▶ [Task material]:
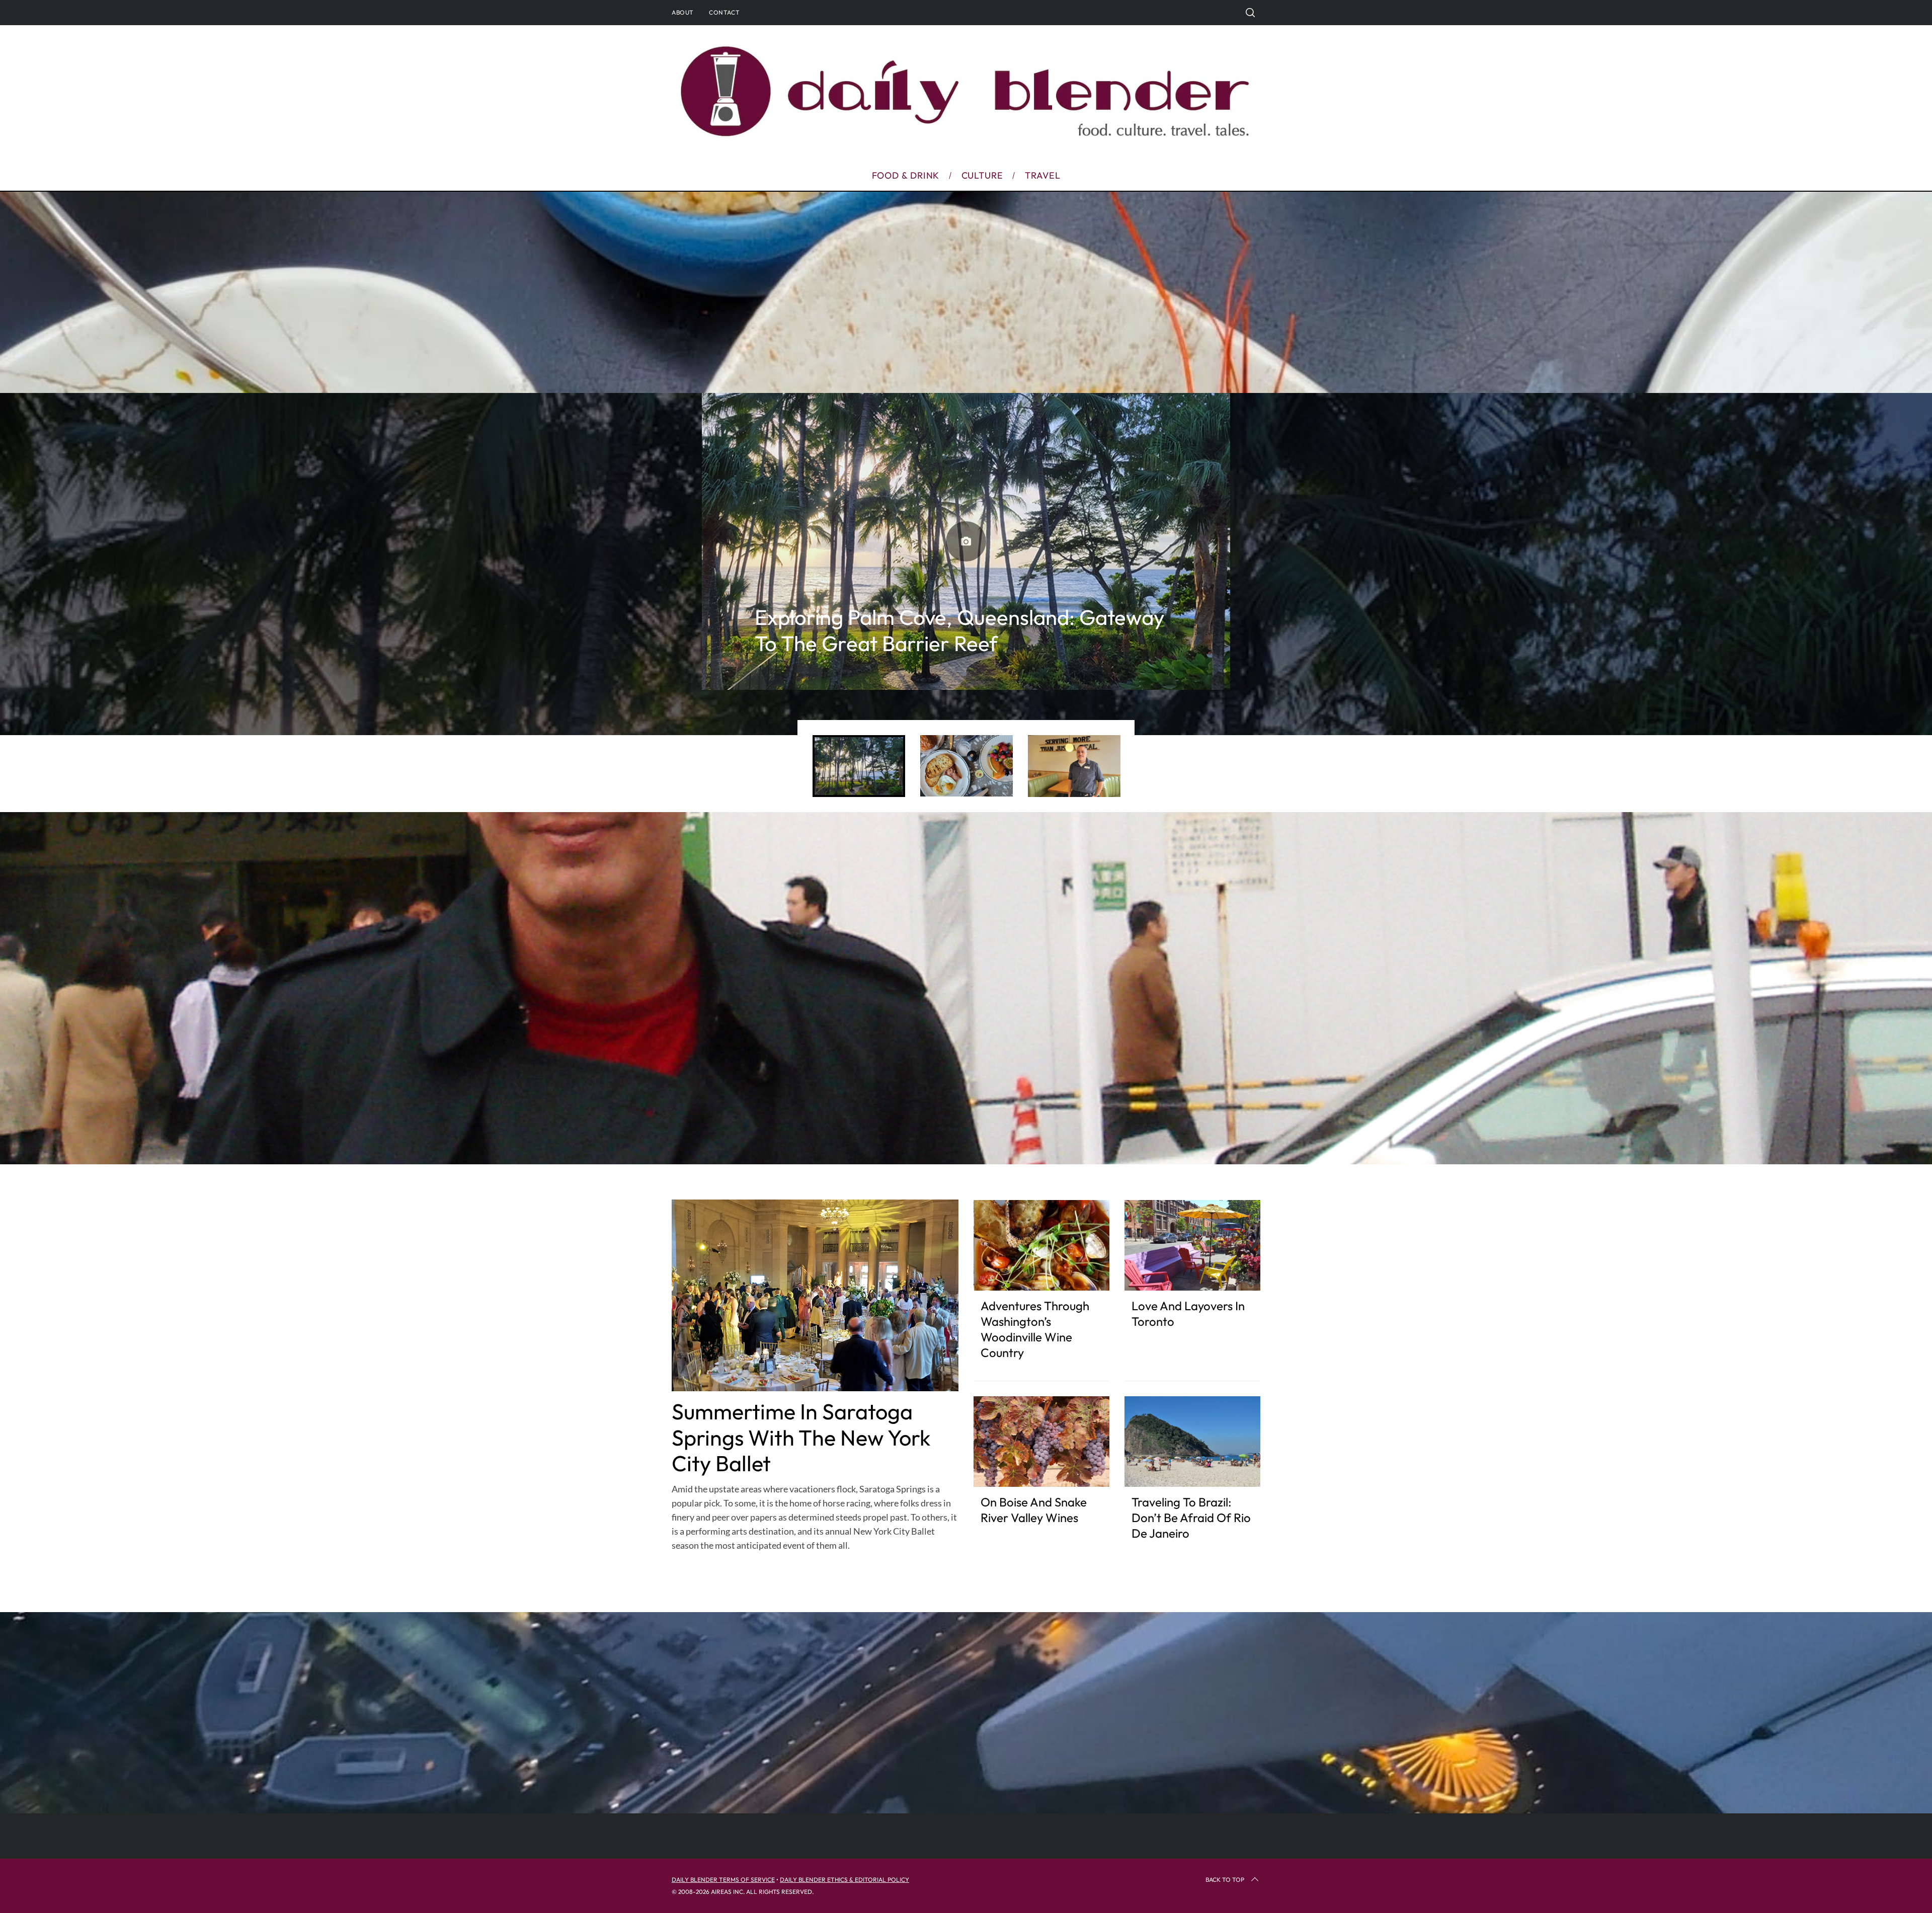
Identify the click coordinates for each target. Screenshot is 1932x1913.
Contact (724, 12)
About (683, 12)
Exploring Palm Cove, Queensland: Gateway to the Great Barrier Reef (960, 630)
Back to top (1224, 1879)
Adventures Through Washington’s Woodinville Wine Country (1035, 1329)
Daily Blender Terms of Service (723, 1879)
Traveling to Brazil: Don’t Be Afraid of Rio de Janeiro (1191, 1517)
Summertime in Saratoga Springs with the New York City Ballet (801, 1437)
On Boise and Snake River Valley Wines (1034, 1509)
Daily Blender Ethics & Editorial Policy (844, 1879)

▶ [Exercise goal]:
The reply must consist of the complete listing, reproduced exactly, with no images.

▶ [Solution below]:
Identify the click coordinates for each target. Screenshot is 1932x1913.
Contact (724, 12)
About (683, 12)
Exploring Palm Cove, Queensland: Gateway to the Great Barrier Reef (960, 630)
Back to top (1224, 1879)
Adventures Through Washington’s Woodinville Wine Country (1035, 1329)
Daily Blender Terms of Service (723, 1879)
Traveling to Brazil: Don’t Be Afraid of Rio de Janeiro (1191, 1517)
Summertime in Saratoga Springs with the New York City Ballet (801, 1437)
On Boise and Snake River Valley Wines (1034, 1509)
Daily Blender Ethics & Editorial Policy (844, 1879)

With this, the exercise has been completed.